It's been a very long time since anything that I heard in the classroom excited me...
I remember listening about Dalton's theory for the first time in my Science class ages ago, and I remember how I visualised every thing around us being the same, just being arranged differently. I was seeing the world in a whole new way; the theories of sub-atomic particles that followed further reinforced my new perspective and boy, the thoughts running through my head whilst these things were being taught!
Pretty soon, school was done, and here I am today, in a renowned university learning the great skills. But I miss the "zing" I felt at those times. Probably because back then, I was simply curious. Pure curiousness drove me. Now, things have changed. Although I still have a load of questions, something feels missing. Is it just me?
I guess I can attribute this to a couple of factors. The first being, this is simply a part of growing up. Is our curiosity nullified gradually the more we grow? Why so? May be it is because we accrue worries exponentially. Becoming "Part-of-the-World" is the end goal. Money and Family become the driving factor. Well, this can't be helped. But then again, is it possible to simply BE a curious person? By that, i mean not letting the "growing-up" part get in the way of your curiosity. Well, I can say I am curious even now, thankfully, so then why does learning in classroom does not excite me as much?
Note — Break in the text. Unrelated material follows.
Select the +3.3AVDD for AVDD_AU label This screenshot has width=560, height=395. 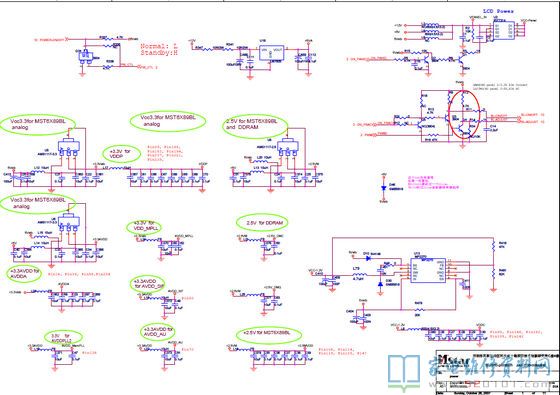tap(158, 332)
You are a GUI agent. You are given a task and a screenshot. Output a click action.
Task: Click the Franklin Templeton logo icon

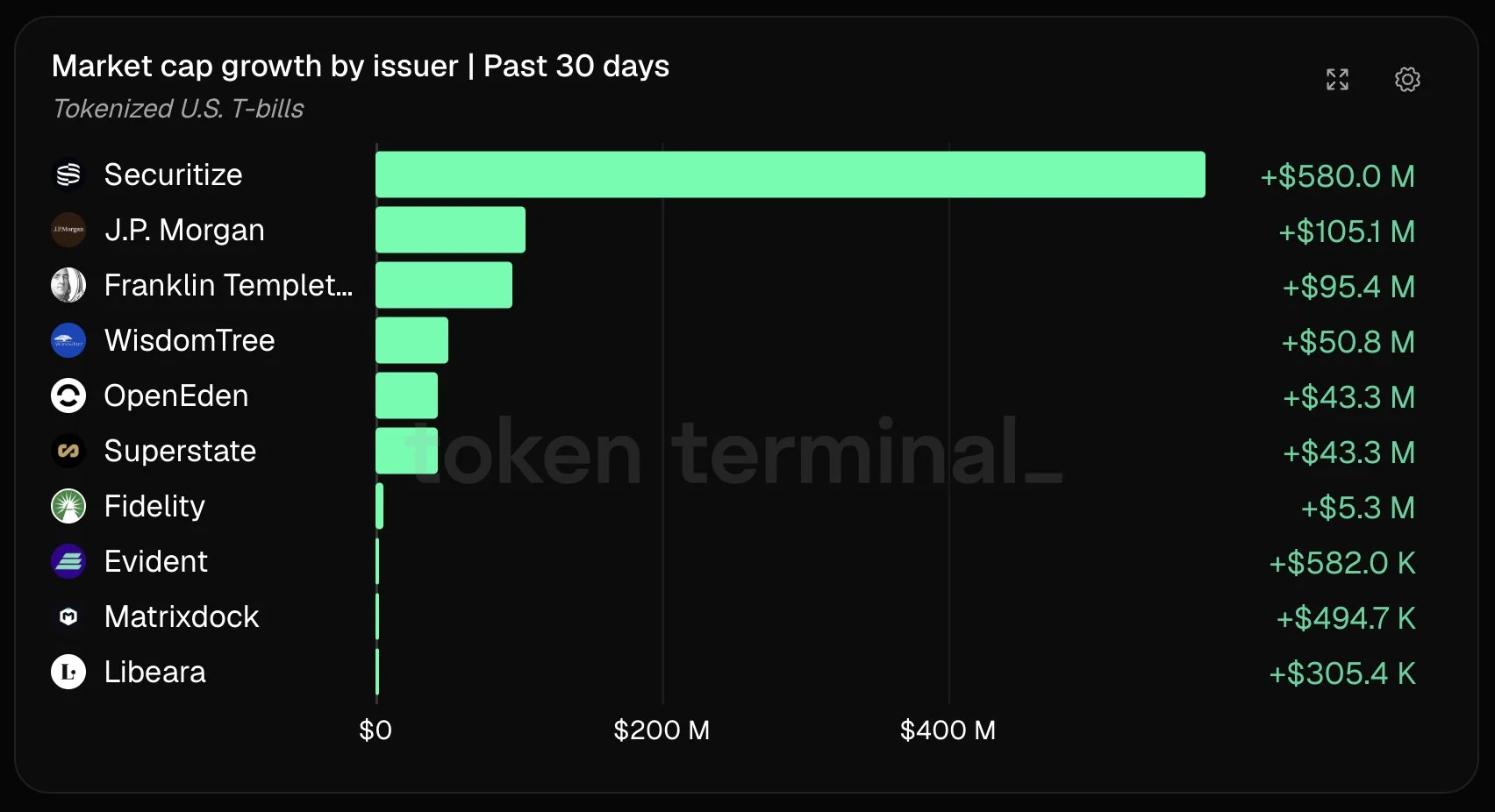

This brings me to my next factor - non-conducive environment. The things that I am being "taught" aren't enough; my doubts are being scorned at, indirectly, curiosity is being squashed. And it's not the teacher's fault. The resources they have at their disposal are laughable, and they worry more about your clothes, IDs and other useless things than what their student really takes from a lecture. Sure we have the Internet to satisfy our curiosity, but somehow, it's just not the same. Can we have better ways of being taught? Hell yeah. Then why don't we? Is this a problem with the education system? So much for being "renowned".
Well, what can I say? I feel like it all comes down to individual choice. No one can stop you from learning. As they say, where there is a will, there is a way. All my rant was probably a way for me to give fuel to my own faltering flames of curiosity, but hopefully, it'll help you in ways I know not. And this being my first blog, I'm not exactly up to speed on the etiquette's of how long (or short) I should keep my work, so I'll bid adieu here and hopefully, curiosity will guide me to learn and explore stuff that I can share further in more meaningful blogs. Good day!